While the obvious low-cost way to get DTV is to put up an antenna—which in some cases can be as simple as a set of “rabbit ears” and a loop—in some locations cable TV may be the only option. Many purchasers of new DTV sets may not realize their cable companies now offer local broadcast HDTV programming unencrypted on their cable systems, allowing reception on DTV sets with “ClearQAM” tuners and USB tuners such as the Artec T18AR, the Pinnacle Ultimate HD Stick with beta software and the announced but not yet released Hauppauge HVR-950Q.
Even though I have the minimum basic cable (under $11/month) at my house, I’m able to receive most of the local market stations’ HDTV signals on my Artec T18AR tuner over cable. Thanks to recent articles in the Chicago Tribune and Washington Post, the secret is out. I hope broadcasters, and if necessary, the FCC, insist that cable companies carry broadcast DTV signals unencrypted so that set-top boxes or CableCards will not be required to watch TV on other TV sets around the house.

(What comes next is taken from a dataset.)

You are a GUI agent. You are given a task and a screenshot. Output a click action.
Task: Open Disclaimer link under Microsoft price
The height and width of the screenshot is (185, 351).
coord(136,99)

Gregory Karp’s article Spending Smart–Get clearer signals about HDTV, such as getting it cheaply describes the antenna and set-top box approach for over the air reception, noting that the signals are available now, but adds, “Or, if you only need the broadcast channels and don’t want to mess with an antenna, you can drop to the lowest level of non-digital cable TV service and still receive digital and HD broadcasts. An additional benefit is that in some markets you’ll receive multiple networks from different cities, which allows you to view more local news or sports events than you would otherwise see.” Karp warns that you’ll get mostly broadcast channels, since the other digital channels are encrypted, and that you won’t be able to get the program grid or video-on-demand content.
In a response to a query about QAM in his Faster Forward column in the Washington Post, Rob Pegoraro described using a TV set with a QAM tuner to pick up local stations’ HDTV programming on cable systems in an earlier column and listed some of the frustrations readers had with cable QAM reception this column. One reader commented, “The most frustrating thing I have found about QAM is that there seems to be no way to find out what channels a particular cable company offers in clear QAM.” The channel numbers don’t match the over-the-air channel numbers and you have to rescan all channels (a lengthy process) to see if any new channels have been added. Another reader noticed that channel positions on his cable system change frequently.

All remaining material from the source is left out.